** WHAT IS NEEDED **
Word for word, repeat each entry that follows.

** Collected data **
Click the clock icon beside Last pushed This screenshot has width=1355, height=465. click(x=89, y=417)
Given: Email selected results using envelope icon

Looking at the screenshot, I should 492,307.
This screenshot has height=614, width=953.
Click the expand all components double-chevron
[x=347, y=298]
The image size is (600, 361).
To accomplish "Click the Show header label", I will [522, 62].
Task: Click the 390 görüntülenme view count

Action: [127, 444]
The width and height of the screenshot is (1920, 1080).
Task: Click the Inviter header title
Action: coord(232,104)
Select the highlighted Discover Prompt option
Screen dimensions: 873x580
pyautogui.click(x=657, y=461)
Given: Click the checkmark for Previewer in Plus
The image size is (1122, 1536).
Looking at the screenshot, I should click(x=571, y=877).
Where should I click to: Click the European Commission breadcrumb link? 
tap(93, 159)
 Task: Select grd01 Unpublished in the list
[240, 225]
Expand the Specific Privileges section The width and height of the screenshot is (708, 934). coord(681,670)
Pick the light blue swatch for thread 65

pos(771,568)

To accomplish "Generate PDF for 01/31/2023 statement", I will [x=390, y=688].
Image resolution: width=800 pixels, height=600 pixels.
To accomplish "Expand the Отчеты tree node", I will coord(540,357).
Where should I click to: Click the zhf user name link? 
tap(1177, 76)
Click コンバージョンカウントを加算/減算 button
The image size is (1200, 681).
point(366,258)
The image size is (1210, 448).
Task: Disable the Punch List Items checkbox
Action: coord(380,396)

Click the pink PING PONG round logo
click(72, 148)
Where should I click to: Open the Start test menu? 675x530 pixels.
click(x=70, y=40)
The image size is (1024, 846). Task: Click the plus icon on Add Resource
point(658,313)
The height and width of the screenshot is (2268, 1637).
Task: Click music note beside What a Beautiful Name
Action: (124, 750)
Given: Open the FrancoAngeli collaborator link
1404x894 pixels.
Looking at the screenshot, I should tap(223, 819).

** THE COMPLETED TASK **
Click the clock icon beside Last pushed This screenshot has width=1355, height=465. click(x=89, y=417)
Given: Email selected results using envelope icon

Looking at the screenshot, I should 492,307.
This screenshot has height=614, width=953.
Click the expand all components double-chevron
[x=347, y=298]
The image size is (600, 361).
To accomplish "Click the Show header label", I will [522, 62].
Task: Click the 390 görüntülenme view count

Action: [127, 444]
The width and height of the screenshot is (1920, 1080).
Task: Click the Inviter header title
Action: coord(232,104)
Select the highlighted Discover Prompt option
Screen dimensions: 873x580
pyautogui.click(x=657, y=461)
Given: Click the checkmark for Previewer in Plus
The image size is (1122, 1536).
Looking at the screenshot, I should click(x=571, y=877).
Where should I click to: Click the European Commission breadcrumb link? 
tap(93, 159)
 Task: Select grd01 Unpublished in the list
[240, 225]
Expand the Specific Privileges section The width and height of the screenshot is (708, 934). coord(681,670)
Pick the light blue swatch for thread 65

pos(771,568)

To accomplish "Generate PDF for 01/31/2023 statement", I will [x=390, y=688].
Image resolution: width=800 pixels, height=600 pixels.
To accomplish "Expand the Отчеты tree node", I will coord(540,357).
Where should I click to: Click the zhf user name link? 
tap(1177, 76)
Click コンバージョンカウントを加算/減算 button
The image size is (1200, 681).
point(366,258)
The image size is (1210, 448).
Task: Disable the Punch List Items checkbox
Action: coord(380,396)

Click the pink PING PONG round logo
click(72, 148)
Where should I click to: Open the Start test menu? 675x530 pixels.
click(x=70, y=40)
The image size is (1024, 846). Task: Click the plus icon on Add Resource
point(658,313)
The height and width of the screenshot is (2268, 1637).
Task: Click music note beside What a Beautiful Name
Action: (124, 750)
Given: Open the FrancoAngeli collaborator link
1404x894 pixels.
Looking at the screenshot, I should tap(223, 819).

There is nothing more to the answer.